Quote from: CountDeMoney on April 28, 2017, 11:24:51 AM
Berk wants to blame the loser for losing, not the morons that elected the moron.

Seedy, was once again, right.
Colonel Caliga is Awesome.

Berkut

Quote from: Valmy on April 28, 2017, 12:47:35 PM
Quote from: Berkut on April 28, 2017, 12:39:20 PM
http://www.cnn.com/2016/02/05/politics/hillary-clinton-bill-clinton-paid-speeches/

I don't think CNN counts as a "GOP base" media.

$153 MILLION in paid speaking fees, almost all of which came from corporate America, and a huge percentage straight from Wall Street.



Well yeah. She supports free trade and sound economic policies. Something those entities would be in favor of. I mean it wasn't like she was going to go in and call for deep corporate tax cuts like the current guy who didn't get those fees.
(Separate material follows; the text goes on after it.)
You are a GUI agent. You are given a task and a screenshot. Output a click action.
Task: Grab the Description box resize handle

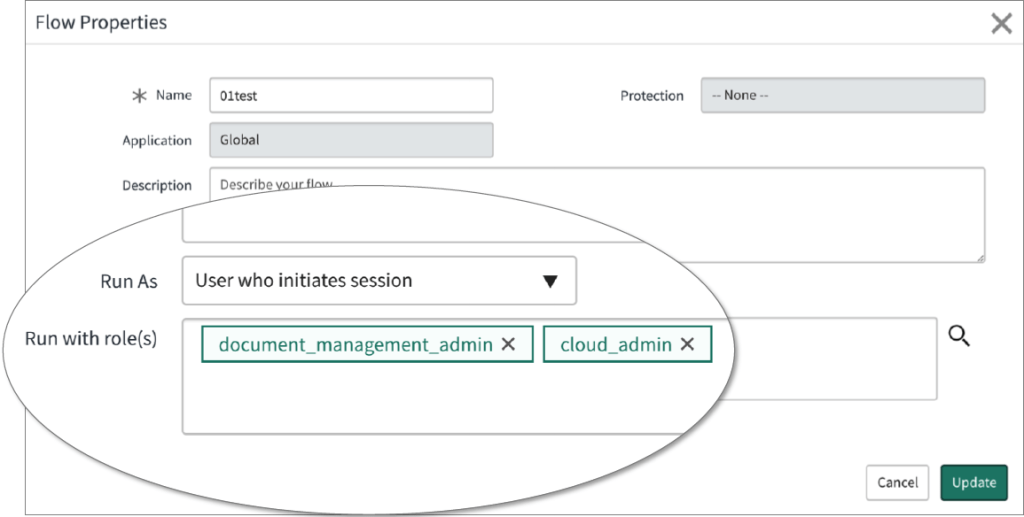[x=980, y=258]
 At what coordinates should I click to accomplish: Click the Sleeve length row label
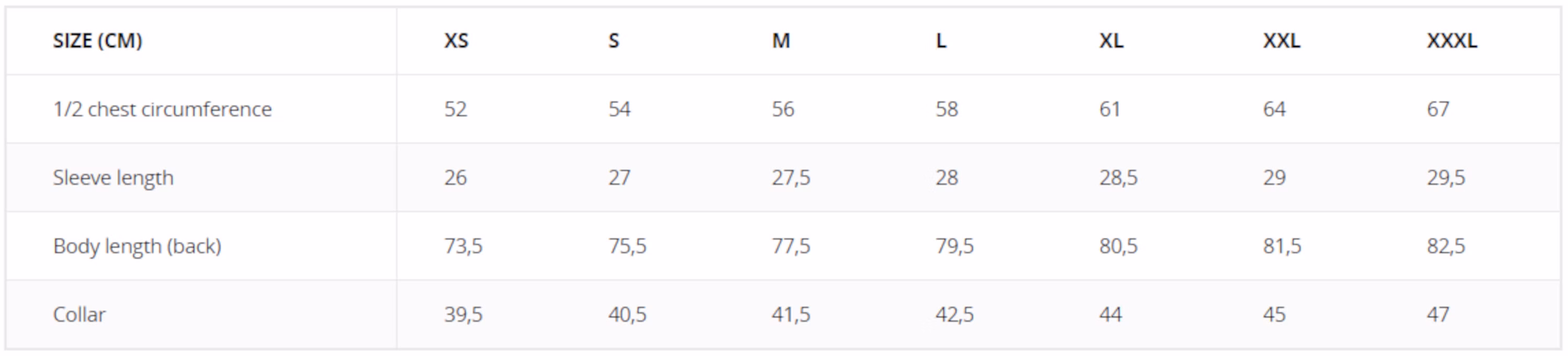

Every single response from you is to compare her to Trump. It is as bad as Trump supporters responding to his pussy grabbing comments by talking about Clinton getting a blowjob.

I voted for her over Trump, so of course I think she is a much better option than him - so repeating that she is better than Trump really has no bearing, it is a given.
"If you think this has a happy ending, then you haven't been paying attention."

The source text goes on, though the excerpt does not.